ONETTI JUAN CARLOS (1909-1994)
La sombre aventure de l'homme
La parution, en 1987, de Cuando entonces marque cinquante ans de production romanesque suivie. Ce court roman (99 pages), qui commence là où se terminait Dejemos hablar al viento, par un orage désiré qui n'en finit pas d'éclater, est une épure schématisée de toute l'œuvre antérieure. Outre une stylisation des habituelles techniques du récit, on y retrouve, condensée, la thématique obsessive de l'auteur : une histoire d'amour et de mort, la prostitution, l'alcool, la déchéance physique, les variations sur la fatalité de l'échec. Comme toujours, l'action se déroule dans un monde dépourvu de valeurs morales et voué irrémédiablement à la dégradation, où les personnages vont à l'aveuglette en manifestant une complaisance morbide pour l'action stérile qui les conduit inévitablement à l'enfermement sur eux-mêmes et à la dilution de la personnalité.
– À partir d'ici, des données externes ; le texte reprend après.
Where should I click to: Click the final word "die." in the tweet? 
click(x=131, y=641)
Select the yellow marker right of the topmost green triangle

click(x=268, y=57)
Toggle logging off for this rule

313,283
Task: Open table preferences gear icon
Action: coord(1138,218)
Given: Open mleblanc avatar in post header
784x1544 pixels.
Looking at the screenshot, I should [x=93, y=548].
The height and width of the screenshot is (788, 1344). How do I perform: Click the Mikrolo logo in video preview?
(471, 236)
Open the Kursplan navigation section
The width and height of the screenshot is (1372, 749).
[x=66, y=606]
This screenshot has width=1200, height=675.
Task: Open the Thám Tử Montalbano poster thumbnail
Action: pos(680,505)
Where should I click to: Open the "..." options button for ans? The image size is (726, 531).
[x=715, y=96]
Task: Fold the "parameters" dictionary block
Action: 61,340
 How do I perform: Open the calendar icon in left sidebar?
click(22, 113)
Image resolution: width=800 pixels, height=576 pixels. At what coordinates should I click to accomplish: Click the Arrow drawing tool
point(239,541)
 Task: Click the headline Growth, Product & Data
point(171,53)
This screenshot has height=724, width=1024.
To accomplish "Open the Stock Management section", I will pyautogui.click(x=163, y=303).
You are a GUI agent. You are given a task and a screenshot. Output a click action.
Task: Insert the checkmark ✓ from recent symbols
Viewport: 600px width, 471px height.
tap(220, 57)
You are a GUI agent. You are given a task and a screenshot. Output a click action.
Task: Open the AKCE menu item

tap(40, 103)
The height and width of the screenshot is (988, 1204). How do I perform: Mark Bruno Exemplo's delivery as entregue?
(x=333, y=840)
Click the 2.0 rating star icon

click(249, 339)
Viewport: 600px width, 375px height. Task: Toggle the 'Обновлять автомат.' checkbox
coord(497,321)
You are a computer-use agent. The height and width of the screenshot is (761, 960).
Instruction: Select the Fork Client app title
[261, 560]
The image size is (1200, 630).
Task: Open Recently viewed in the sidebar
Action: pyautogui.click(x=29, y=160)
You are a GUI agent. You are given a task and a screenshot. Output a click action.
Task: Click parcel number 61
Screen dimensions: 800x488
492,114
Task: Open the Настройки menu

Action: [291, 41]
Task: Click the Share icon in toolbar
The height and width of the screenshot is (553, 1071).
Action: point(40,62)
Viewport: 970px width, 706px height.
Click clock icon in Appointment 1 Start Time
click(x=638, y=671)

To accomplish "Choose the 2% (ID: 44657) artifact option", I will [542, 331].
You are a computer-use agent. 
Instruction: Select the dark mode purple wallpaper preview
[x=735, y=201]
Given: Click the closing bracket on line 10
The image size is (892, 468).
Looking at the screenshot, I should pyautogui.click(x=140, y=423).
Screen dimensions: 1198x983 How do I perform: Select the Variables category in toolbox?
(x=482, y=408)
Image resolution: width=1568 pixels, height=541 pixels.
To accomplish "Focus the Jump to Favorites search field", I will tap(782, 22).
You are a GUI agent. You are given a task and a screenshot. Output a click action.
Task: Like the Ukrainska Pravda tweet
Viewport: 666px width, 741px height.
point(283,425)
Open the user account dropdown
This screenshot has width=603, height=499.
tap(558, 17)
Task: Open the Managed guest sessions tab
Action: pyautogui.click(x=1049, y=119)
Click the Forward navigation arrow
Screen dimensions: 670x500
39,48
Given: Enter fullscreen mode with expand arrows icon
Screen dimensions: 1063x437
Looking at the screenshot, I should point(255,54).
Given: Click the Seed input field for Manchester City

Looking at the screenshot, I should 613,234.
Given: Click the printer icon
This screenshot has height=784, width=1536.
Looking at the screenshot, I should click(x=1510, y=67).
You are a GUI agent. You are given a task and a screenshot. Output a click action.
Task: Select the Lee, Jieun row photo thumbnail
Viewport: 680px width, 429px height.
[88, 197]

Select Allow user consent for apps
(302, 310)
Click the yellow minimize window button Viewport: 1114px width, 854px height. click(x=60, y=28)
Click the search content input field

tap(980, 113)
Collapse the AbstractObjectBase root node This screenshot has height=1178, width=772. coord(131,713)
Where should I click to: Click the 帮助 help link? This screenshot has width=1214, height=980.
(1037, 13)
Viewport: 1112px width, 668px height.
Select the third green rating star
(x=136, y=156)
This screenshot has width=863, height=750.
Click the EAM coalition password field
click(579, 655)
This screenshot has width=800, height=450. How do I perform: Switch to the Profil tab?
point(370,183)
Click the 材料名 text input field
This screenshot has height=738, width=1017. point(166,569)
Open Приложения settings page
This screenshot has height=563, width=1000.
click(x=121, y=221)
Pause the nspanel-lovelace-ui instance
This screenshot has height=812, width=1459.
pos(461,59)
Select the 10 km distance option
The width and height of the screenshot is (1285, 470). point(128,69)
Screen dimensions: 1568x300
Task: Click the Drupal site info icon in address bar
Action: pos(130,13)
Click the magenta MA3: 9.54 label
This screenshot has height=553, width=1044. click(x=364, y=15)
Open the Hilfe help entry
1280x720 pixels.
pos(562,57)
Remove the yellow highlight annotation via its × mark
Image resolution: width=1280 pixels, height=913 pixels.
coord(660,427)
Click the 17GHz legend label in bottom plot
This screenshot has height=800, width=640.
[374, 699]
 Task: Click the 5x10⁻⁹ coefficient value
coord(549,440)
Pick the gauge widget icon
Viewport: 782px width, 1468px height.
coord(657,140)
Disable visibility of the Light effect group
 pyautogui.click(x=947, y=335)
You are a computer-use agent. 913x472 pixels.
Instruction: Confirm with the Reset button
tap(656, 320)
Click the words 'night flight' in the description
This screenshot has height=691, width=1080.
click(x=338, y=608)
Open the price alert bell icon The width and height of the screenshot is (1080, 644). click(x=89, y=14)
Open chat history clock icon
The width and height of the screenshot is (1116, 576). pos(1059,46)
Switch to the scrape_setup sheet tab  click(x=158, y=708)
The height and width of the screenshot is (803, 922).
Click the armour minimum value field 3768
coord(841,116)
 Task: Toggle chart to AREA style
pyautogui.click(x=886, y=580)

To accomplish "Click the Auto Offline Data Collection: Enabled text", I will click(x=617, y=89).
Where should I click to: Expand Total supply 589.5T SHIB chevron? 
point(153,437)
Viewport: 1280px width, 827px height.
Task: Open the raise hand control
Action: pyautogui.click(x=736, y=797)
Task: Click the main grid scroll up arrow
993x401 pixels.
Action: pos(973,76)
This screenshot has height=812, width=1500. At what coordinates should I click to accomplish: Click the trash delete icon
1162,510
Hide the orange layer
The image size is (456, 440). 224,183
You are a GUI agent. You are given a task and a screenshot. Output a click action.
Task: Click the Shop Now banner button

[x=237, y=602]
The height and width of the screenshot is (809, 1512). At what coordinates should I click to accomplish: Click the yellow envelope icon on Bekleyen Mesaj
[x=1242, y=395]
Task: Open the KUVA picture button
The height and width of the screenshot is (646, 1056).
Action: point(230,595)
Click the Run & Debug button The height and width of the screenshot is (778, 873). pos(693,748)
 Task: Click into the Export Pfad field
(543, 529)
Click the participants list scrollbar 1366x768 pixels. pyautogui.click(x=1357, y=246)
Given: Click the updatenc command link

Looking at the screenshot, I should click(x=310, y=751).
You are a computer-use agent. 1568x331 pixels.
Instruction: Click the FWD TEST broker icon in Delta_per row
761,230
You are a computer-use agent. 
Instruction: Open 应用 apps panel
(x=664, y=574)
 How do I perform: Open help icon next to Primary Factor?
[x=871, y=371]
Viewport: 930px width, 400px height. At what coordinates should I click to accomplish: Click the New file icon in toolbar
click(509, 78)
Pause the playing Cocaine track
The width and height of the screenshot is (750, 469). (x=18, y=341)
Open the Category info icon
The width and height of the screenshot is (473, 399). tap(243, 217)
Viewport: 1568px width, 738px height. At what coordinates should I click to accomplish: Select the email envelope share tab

Un univers foncièrement pessimiste, dans lequel on a pu voir une représentation prémonitoire de la détérioration socio-historique des deux pays chers à l'auteur : la paisible Suisse américaine qu'était l'Uruguay, le grenier du monde béni des dieux qu'était l'Argentine. Interprétation séduisante mais qui réduit par trop la signification de cette œuvre dont la portée est à la fois plus ample et plus simple. De l'aveu même de l'auteur, son œuvre est moins une quelconque prophétie qu'un constat ordinaire : « Je ne veux exprimer que l'aventure de l'homme. » Même si, ce faisant, Onetti privilégie le versant le plus sombre de la nature humaine. C'est ainsi que Une nuit de chien, qu'aurait pu traverser un souffle d'héroïsme, n'est qu'une fuite éperdue vers le néant ; que le projet rédempteur du protagoniste Larsen dans Le Chantier se résout en une chute désespérée dans l'abjection.
En cela, et toutes proportions gardées, Onetti est comparable aux contemporains qu'il admire : Joyce, Faulkner, Sartre (surtout celui de La Nausée), Roberto Arlt. La reconnaissance de ces diverses affinités littéraires ne saurait cependant faire oublier certaines analogies moins connues, avec des œuvres uruguayennes parallèles à celle de Juan Carlos Onetti et élaborées dans le même creuset : la déliquescence végétative d'un Felisberto Hernández ou l'agressivité stridente d'une Armonia Somers.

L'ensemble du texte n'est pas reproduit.